Colpisce la normalità della loro reazione, quasi che puntare un fucile contro un essere umano rischiando di ucciderlo sia paragonabile ad un gesto di passatempo o di evasione. Sono ventenni benestanti ai quali la scuola, forse, sta lasciando in dote solo un “sapere” teorico senza far sospettare loro che l’esistenza non è solo un sapere ma è anche e sopratutto sapienza e sapore. E’ vincere la noia e l’apatia per aver saputo intercettare dentro le pieghe del proprio animo un senso che permetta loro una traiettoria sensuale e sensata. Forse la loro gestualità sta traendo in inganno un po’ tutti: è facile immaginare che in quest’epoca, nella quale il telefonino è divenuto la prolunga della mano, la gente giovane non soffra più di solitudine. In realtà questi sono ragazzi connessi permanentemente con il mondo ma tremendamente assenti a loro stessi. Dentro la confusione di mille voci, faticano a intercettare la propria di voce; quella che per essere udita chiede di abbandonare il brusio esterno che la confonde fino quasi a farla scomparire. Senza la propria voce, però, è forte il rischio di crearsi una vita “sulle voci altrui”; fino a scoprire un giorno d’aver dato più credito alle voci di passaggio che alla tua voce. E farti cogliere da quella noia mortale (nel verso senso del termine, stavolta) che indebolisce le giornate e anestetizza la forza di sognare.

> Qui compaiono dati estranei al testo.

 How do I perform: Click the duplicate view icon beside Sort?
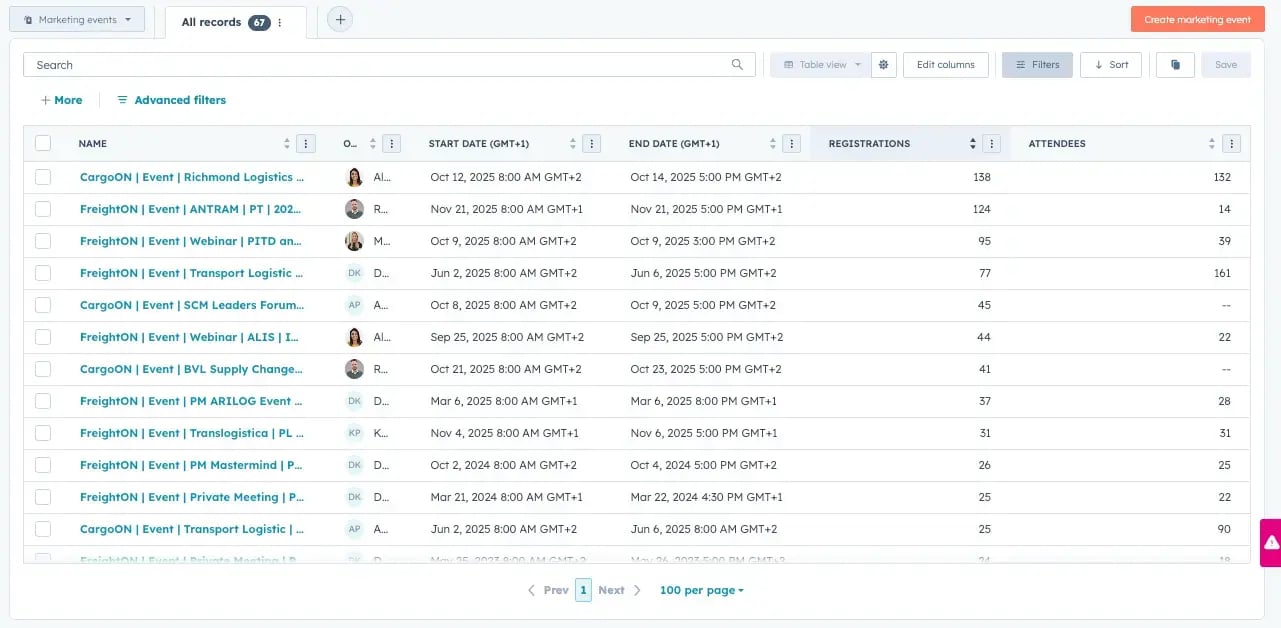pyautogui.click(x=1174, y=64)
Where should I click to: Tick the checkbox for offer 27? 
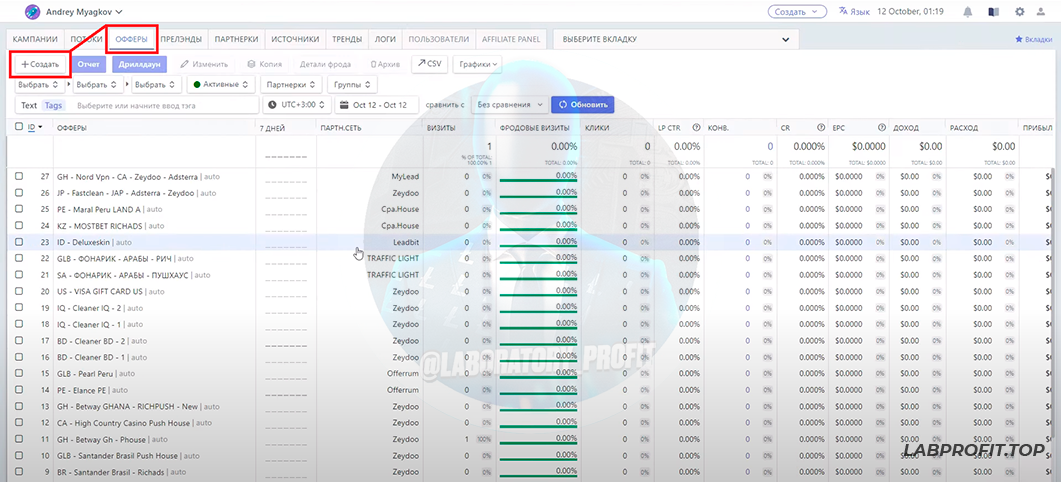(19, 176)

Con qualcuno cercheranno forse di fare una radiografia della loro noia. E magari sarà una faticosa sorpresa scoprire dove sboccia tutta quella noia. Sarà magari insopportabile – come avviene dentro il ventre delle patrie galere – scoprire che dietro un gesto di noia ci sia una storia d’insofferenza e di mestizia, la traccia di percorsi di vita improvvisati e di consigli affrettati, l’amarezza di aver voluto confidare un qualcosa che la fretta ha impedito di fare. Che, magari, ci sia la disattenzione di quel “troppo” arrivato senza essere prima desiderato: a volta basta poco più di nulla per spegnere la luce dentro la confusione delicata di una stanza giovane. Su tutto, però, rimane la domanda delle domande, quella che mi piacerebbe sapere che qualcuno rivolgerà loro: “ragazzo/a, chi sta immaginando la vita al posto tuo?”. Perchè immaginarsi la vita è come mettere la celebre “prima pietra” nella fondazione di una costruzione, sia essa un passante o una chiesa o una semplice casa: sovente quella pietra la si benedice, le si organizza attorno una festa, si raduna gente amica. Il gesto è spettacolare: in quella pietra si racchiude un progetto, un sogno, tanta fatica. E’ il segno esteriore che dà l’inizio dei lavori: “c’è un progetto approvato, pertanto possiamo iniziare”. Anche l’esistenza è una costruzione e anche qui c’è una “prima pietra” da benedire: il senso che si vuole dare ad una vita. Se manca, non parte la costruzione e nemmeno la festa. In questo senso quei quattro si sono mostrati al mondo come quattro ragazzi deficienti (nel senso latino di “mancare”). Deficienti di un senso e di un significato. E quindi annoiati.